Line by line, count where the string "TYPTI" appears in the listing, then give the number of such lines alone.

Content starts

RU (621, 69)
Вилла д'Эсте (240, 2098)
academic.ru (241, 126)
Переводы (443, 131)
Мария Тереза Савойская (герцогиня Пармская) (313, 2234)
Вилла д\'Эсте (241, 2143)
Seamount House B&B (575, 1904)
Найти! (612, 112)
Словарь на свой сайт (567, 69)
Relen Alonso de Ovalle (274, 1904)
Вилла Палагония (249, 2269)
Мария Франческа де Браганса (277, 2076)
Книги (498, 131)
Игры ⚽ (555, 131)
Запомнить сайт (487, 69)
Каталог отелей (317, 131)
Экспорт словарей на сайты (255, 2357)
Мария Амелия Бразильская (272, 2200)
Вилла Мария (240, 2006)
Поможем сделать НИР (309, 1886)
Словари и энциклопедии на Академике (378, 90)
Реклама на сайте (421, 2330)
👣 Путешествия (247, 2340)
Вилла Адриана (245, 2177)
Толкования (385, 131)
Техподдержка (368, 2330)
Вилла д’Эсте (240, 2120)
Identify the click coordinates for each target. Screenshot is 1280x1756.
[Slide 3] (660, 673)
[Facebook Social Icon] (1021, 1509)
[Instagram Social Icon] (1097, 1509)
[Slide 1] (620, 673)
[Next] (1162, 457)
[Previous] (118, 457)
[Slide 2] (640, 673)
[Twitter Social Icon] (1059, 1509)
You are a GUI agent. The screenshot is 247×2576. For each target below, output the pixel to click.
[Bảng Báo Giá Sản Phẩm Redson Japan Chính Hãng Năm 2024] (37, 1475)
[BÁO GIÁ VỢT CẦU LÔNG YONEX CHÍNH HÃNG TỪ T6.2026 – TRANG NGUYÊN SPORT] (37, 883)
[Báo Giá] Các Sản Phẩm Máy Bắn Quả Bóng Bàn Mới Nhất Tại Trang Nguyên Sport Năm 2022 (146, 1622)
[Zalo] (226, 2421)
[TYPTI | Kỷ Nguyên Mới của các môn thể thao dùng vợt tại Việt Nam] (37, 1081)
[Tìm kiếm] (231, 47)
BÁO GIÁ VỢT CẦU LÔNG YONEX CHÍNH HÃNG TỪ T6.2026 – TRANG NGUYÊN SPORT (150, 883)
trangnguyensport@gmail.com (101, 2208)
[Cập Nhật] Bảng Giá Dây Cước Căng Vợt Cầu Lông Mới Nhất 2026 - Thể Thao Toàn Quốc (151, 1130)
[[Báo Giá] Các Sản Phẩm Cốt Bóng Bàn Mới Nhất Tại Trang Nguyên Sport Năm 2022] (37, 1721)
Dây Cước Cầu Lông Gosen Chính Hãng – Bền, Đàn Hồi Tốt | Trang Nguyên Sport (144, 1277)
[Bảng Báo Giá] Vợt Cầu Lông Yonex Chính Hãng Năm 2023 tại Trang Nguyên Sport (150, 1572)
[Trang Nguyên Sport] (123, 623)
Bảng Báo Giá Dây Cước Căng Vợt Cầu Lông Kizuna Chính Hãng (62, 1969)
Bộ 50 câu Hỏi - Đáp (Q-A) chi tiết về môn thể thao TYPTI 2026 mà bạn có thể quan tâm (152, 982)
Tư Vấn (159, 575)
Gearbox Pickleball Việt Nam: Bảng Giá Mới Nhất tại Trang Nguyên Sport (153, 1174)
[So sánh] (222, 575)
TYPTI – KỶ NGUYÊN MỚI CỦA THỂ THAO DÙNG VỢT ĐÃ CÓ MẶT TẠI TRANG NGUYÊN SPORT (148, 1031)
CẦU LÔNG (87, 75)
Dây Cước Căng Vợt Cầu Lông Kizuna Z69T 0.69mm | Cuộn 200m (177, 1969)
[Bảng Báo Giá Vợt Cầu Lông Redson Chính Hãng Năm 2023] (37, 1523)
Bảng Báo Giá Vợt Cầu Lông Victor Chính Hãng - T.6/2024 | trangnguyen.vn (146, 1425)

Content ends

OUTPUT FOR THIS EXERCISE.
3